### Exercise aim
The answer must be the full listing, reproduced without any change.
>>>>>
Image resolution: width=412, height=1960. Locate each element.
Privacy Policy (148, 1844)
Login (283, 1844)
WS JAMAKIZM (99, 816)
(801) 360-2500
<<<<<
### Written solution
Image resolution: width=412, height=1960. Locate each element.
Privacy Policy (148, 1844)
Login (283, 1844)
WS JAMAKIZM (99, 816)
(801) 360-2500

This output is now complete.